Proposición XXI, 287)
En la Parte Quinta de la Ética, que,
bajo el lema de la libertad se ocupa de la potencia de la razón, Spinoza hace una
crítica demoledora de Descartes. Es sabido que el filósofo francés atribuía al
alma (o ánima) la facultad de determinar las funciones del cuerpo por
estar unida al cerebro a través de la que llamó “glándula pineal”. Las
afecciones del alma pueden controlarse a voluntad por estar conectadas con esa
glándula. Por lo que es posible adquirir “un imperio absoluto sobre nuestras
pasiones”. Aquí encontramos en qué difieren las nociones de razón por
parte de Spinoza y Descartes.
Declara terminantemente el primero: “Tales son las opiniones de este
preclarísimo varón (según puedo conjeturarlas por sus palabras), y difícilmente
hubiera podido creer que provenían de un hombre tan eminente, si no fuesen tan
ingeniosas. Verdaderamente, no puede dejar de asombrarme que un filósofo que
había decidido firmemente no deducir nada sino de principios evidentes por sí,
ni afirmar nada que no percibiese clara y distintamente, y que había censurado tantas
veces a los escolásticos el que hubieran querido explicar cosas oscuras
mediante cualidades ocultas, parta de una hipótesis más oculta que cualquier
cualidad oculta. Pues ¿qué entiende, me pregunto, por ‛unión del alma y el
cuerpo’.” (Ib., Parte Quinta, prefacio, 355)

Tarea a resolver => Copia el fragmento sobre Spinoza y Descartes completo, sin alterar nada. El listado no tiene relación alguna con el fragmento.

Entradas mostradas =>
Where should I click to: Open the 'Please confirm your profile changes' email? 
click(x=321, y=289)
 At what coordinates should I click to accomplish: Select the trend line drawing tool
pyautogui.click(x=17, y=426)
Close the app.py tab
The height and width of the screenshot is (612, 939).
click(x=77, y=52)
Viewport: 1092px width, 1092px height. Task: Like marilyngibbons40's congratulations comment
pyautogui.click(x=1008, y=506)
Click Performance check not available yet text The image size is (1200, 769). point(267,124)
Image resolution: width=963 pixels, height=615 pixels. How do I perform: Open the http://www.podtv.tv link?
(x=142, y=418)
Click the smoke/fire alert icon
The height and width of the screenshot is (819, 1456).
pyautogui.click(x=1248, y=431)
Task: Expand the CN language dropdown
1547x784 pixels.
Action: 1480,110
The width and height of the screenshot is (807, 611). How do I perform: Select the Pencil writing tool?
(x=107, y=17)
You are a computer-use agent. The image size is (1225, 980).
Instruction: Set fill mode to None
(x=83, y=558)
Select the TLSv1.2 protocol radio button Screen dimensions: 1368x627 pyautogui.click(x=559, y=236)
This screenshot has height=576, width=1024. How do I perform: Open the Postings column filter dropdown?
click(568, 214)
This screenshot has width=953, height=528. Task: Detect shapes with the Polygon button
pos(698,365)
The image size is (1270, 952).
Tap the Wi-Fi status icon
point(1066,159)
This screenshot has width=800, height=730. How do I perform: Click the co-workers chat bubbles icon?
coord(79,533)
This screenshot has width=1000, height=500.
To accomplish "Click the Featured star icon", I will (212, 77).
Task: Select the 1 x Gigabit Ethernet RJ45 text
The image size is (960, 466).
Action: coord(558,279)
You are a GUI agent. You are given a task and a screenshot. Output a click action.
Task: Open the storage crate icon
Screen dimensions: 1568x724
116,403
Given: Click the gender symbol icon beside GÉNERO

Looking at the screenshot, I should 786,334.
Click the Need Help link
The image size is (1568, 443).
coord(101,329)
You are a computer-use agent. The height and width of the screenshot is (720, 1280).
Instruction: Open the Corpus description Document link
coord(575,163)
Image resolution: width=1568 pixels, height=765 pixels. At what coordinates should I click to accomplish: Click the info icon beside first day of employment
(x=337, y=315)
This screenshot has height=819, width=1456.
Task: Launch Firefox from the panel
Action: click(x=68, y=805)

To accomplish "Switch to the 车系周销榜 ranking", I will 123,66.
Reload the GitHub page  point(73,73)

Respuesta correspondiente =>
Proposición XXI, 287)
En la Parte Quinta de la Ética, que,
bajo el lema de la libertad se ocupa de la potencia de la razón, Spinoza hace una
crítica demoledora de Descartes. Es sabido que el filósofo francés atribuía al
alma (o ánima) la facultad de determinar las funciones del cuerpo por
estar unida al cerebro a través de la que llamó “glándula pineal”. Las
afecciones del alma pueden controlarse a voluntad por estar conectadas con esa
glándula. Por lo que es posible adquirir “un imperio absoluto sobre nuestras
pasiones”. Aquí encontramos en qué difieren las nociones de razón por
parte de Spinoza y Descartes.
Declara terminantemente el primero: “Tales son las opiniones de este
preclarísimo varón (según puedo conjeturarlas por sus palabras), y difícilmente
hubiera podido creer que provenían de un hombre tan eminente, si no fuesen tan
ingeniosas. Verdaderamente, no puede dejar de asombrarme que un filósofo que
había decidido firmemente no deducir nada sino de principios evidentes por sí,
ni afirmar nada que no percibiese clara y distintamente, y que había censurado tantas
veces a los escolásticos el que hubieran querido explicar cosas oscuras
mediante cualidades ocultas, parta de una hipótesis más oculta que cualquier
cualidad oculta. Pues ¿qué entiende, me pregunto, por ‛unión del alma y el
cuerpo’.” (Ib., Parte Quinta, prefacio, 355)